What I can say is that the addition of a third evaluator caught hallucinations that two evaluators missed, particularly on prompts requiring real-world knowledge. Mistral's 21% rate and Claude's 18% rate are both high enough to flag for production use cases where factual accuracy is non-negotiable. GPT-5.2's single hallucination across 28 prompts is the strongest showing, but one run doesn't make it hallucination-proof.
The Tokyo Trip Planning prompt was the hallucination hot spot, consistent with what we found in our earlier v2.1 testing. Models fabricate restaurant names, cite attractions that have closed, and invent transit routes. If you're using AI for anything involving real-world facts, verifying the output isn't optional.
What This Means for Practitioners
Skip the leaderboard thinking. Here's my read on how to actually use this data.
If quality is your only constraint: GPT-5.2 leads on task quality and has the lowest hallucination rate. Gemini 3.1 Pro is close behind on tasks. Both are strong choices. Claude Opus 4.6 is further back on task execution but leads on creative output. Try all three on your specific tasks and pick the one whose output style you prefer editing.
If you need fast turnaround: Claude Opus 4.6 averages 30 seconds per prompt, about a third faster than GPT-5.2 (45s) and less than half the latency of Gemini (68s).
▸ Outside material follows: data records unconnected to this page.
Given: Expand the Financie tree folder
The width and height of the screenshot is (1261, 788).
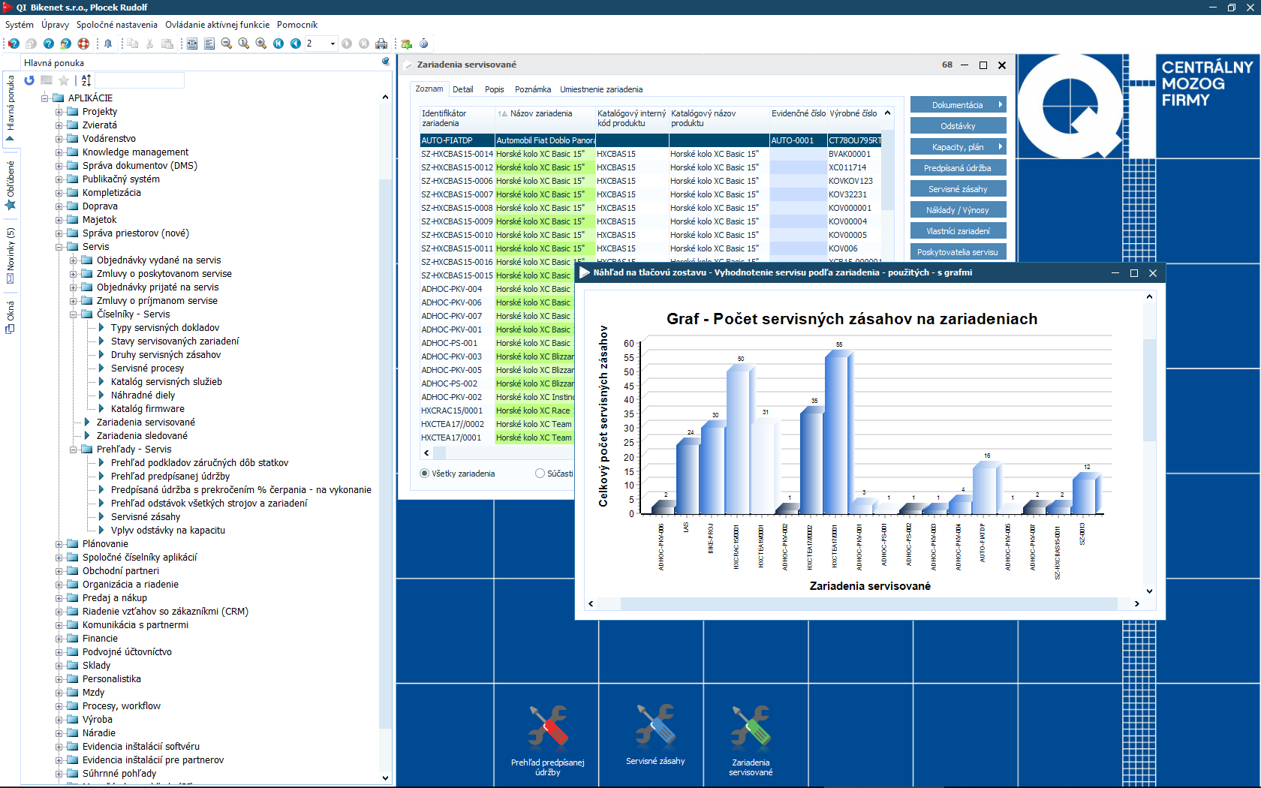Looking at the screenshot, I should click(x=59, y=639).
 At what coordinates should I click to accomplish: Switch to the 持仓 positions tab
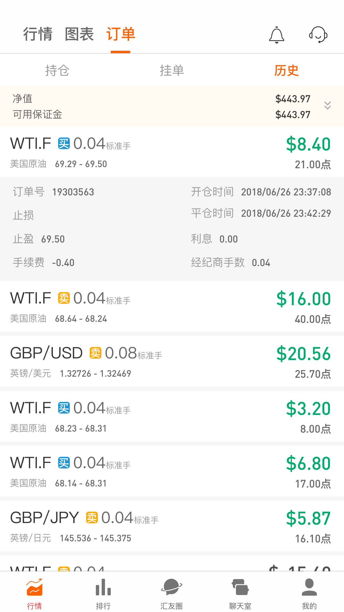(57, 70)
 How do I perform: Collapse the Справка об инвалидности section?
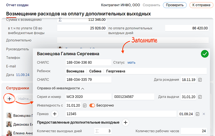pos(83,88)
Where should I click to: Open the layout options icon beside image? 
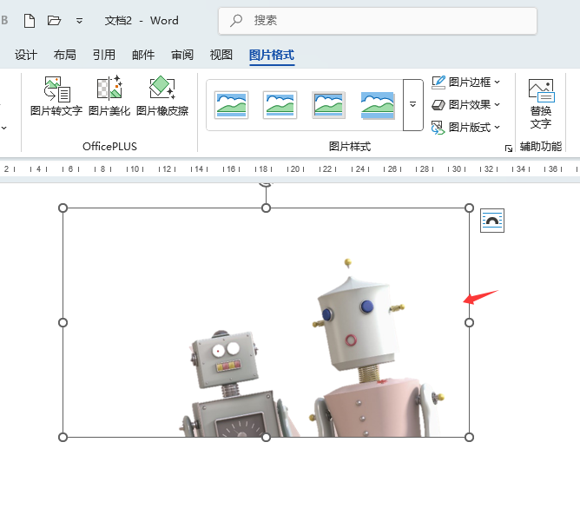click(492, 221)
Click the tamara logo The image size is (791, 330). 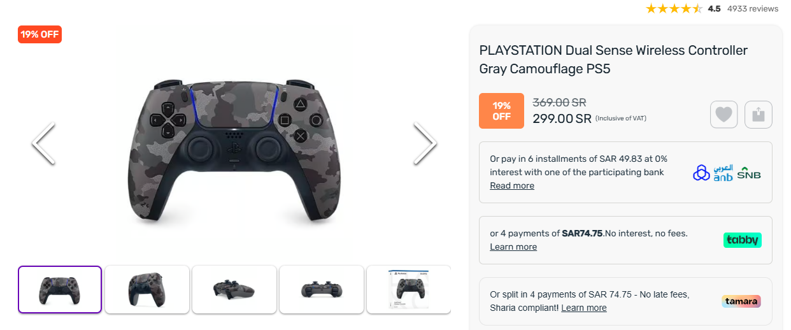coord(742,301)
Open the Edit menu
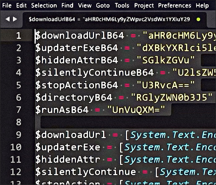The height and width of the screenshot is (185, 216). click(21, 6)
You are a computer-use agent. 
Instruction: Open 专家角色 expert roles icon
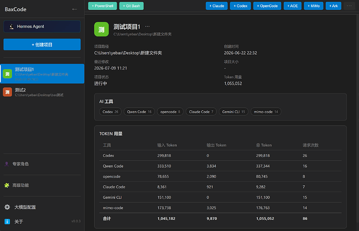pyautogui.click(x=7, y=164)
For interactive workflows where you're iterating in real time, latency is a feature, not a spec line.
If budget matters: Grok 4.1 Fast at $0.02 per full suite is a legitimate option for draft generation, bulk processing, and any task where a human reviews the output before it ships. Don't use it for final-draft quality work without review.
If you write creatively: Claude Opus (3.95 creative score) and GPT-5.2 (3.94) are the clear top two. Gemini's creative output drops below its task performance. This is the single biggest divergence in the dataset. On factual accuracy, GPT-5.2 had the lowest hallucination rate at 4%. That doesn't make it hallucination-proof, but it's a data point worth weighing.
What's Coming Next
This is the first AgentPulse benchmark publication, not the last. We're running these monthly and publishing the data openly. The v2.2 methodology document, evaluation rubrics, and prompt specifications are all in the open-source repository.
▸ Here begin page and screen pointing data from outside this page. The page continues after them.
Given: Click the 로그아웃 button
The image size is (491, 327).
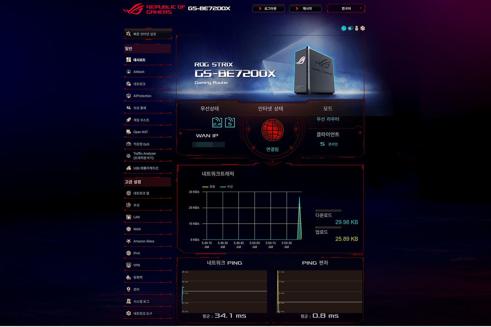Looking at the screenshot, I should pos(268,8).
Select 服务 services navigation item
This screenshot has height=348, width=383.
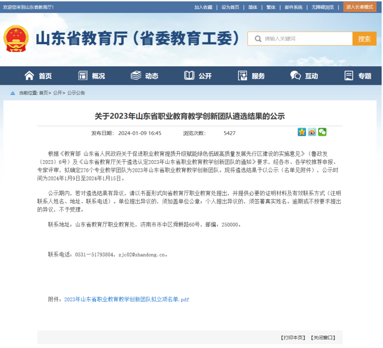tap(251, 76)
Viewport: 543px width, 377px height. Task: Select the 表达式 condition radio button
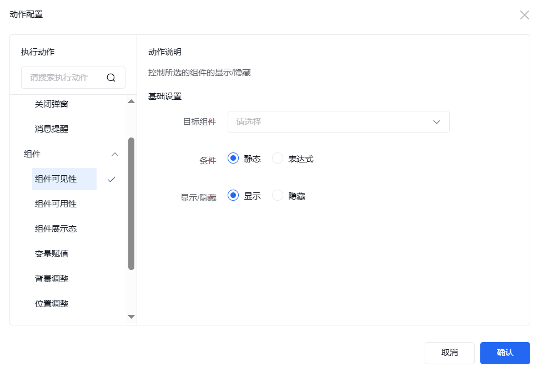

Future analyses will cut the data differently. Track-by-track deep dives on where models genuinely diverge. Cost-efficiency frontier analysis for builders optimizing spend. Evaluator disagreement patterns that reveal which types of quality are subjective versus measurable. Hallucination analysis by task type. We'll also add models as they launch; the Chinese frontier models (Qwen, DeepSeek, Kimi) and upcoming releases from Anthropic, Google, and OpenAI will all run through the same pipeline.
We're also launching a companion study on prompt architecture: holding the model constant and varying prompt strategies to measure the quality difference. The benchmark tells you which model to pick. The prompt study will tell you how to get better output from whatever model you choose.
The full dataset is live at data.makerpulse.ai/agentpulse/v1/text-models/latest.json. Download it, slice it, challenge our methodology. That's the point.
Six hundredths of a point separate the top two models on task quality. But the real question was never "which model is best." It's "best at what, for how much, and how fast." Now there's data to answer it.